More Pain than Pleasure: 1 in 13 Women Say Sex Hurts

painful sex

Forget about “the big O” that some women are still searching for in the bedroom, a new study reveals that 1 in 13 women find sex in general to be quite painful.

According to the British Journal of Obstetrics and Gynecology, these women are in fact experiencing dyspareunia or painful penetration that can result from a variety of causes including STDs, anxiety, lack of arousal or previous trauma to the vaginal area.

For many women, painful sex can result from something as simple as lack of lubrication. Dr. Kirstin Mitchell, senior research fellow at the MRC/CSO Social and Public Health Sciences Unit at Glasgow University, and lead author of this latest paper lists several reasons that may explain why women are having such a difficult time enjoying sex:

“In the older age group, this is likely to be due to the hormonal changes in the menopause. In the case of the 16- to 24-year-olds, it may be about young women not feeling sufficiently aroused and therefore not lubricated enough, so that penetration is painful. Young women may then grow up thinking sex hurts.”

Working in sex education, I always try to stress to teenagers and adults alike that foreplay serves a purpose. The body needs time to prepare for sex and be aroused, and when you are only focusing on penetration you may miss the opportunity to bond with your partner and build anticipation. There’s a whole lot more to intercourse than penetration and orgasm. And let’s not knock a little extra lubrication. Lubricated sex not only enhances pleasure, but also keeps you safer by eliminating the opportunity for tears and cuts that can occur from dry sex and put partners at higher risk for transmitting STDs like HIV (if in fact the virus is present).

Dr. Mitchell also emphasizes that pleasure is just as much about healthy communication as it is about climax. Since dyspareunia can be attributed to so many different causes, it’s important that women be prepared to have honest conversations with medical providers about their sexual behaviors and be able to pinpoint when and where the pain is occurring. Clear communication with partners is key as well, according to Dr. Mitchell:

“Trust and respect are key foundations for good sex.”

Dataset content:
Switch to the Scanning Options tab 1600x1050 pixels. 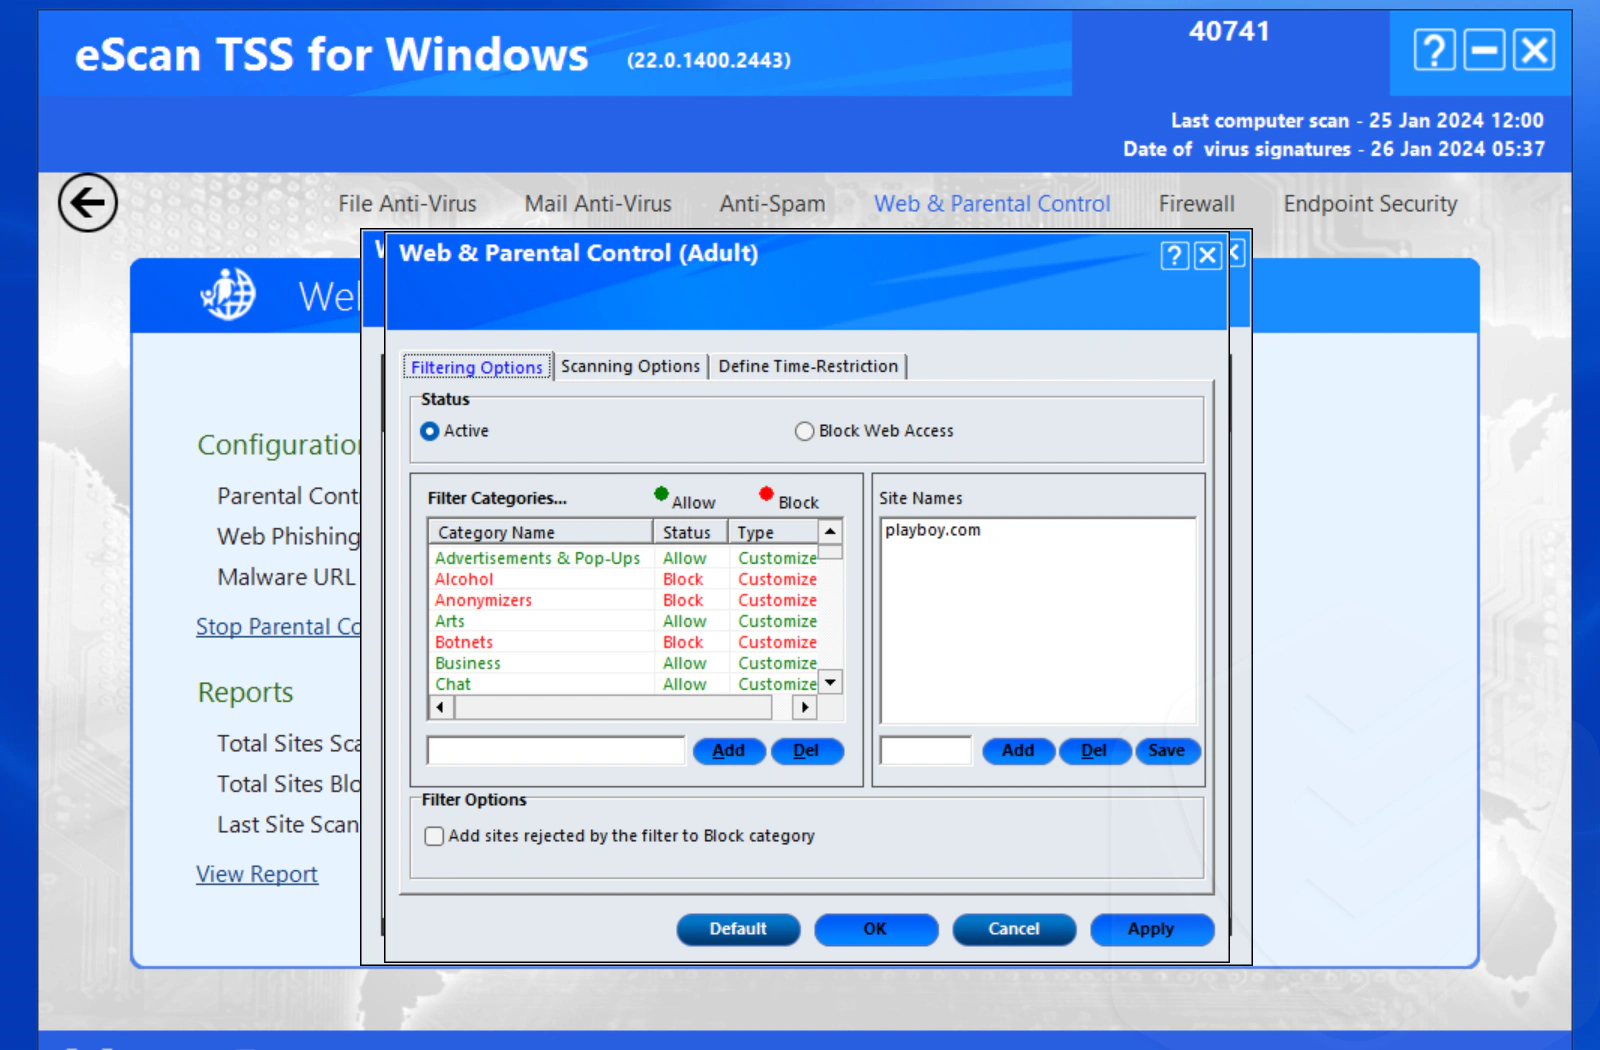pyautogui.click(x=630, y=367)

Task list:
a – According to the article on painful sex, which publication reported that 1 in 13 women find sex painful?
b – Reproduce word for word the stretch of the article on painful sex from "According to the" through "the vaginal area.".

Solved tasks:
a – The British Journal of Obstetrics and Gynecology.

b –
According to the British Journal of Obstetrics and Gynecology, these women are in fact experiencing dyspareunia or painful penetration that can result from a variety of causes including STDs, anxiety, lack of arousal or previous trauma to the vaginal area.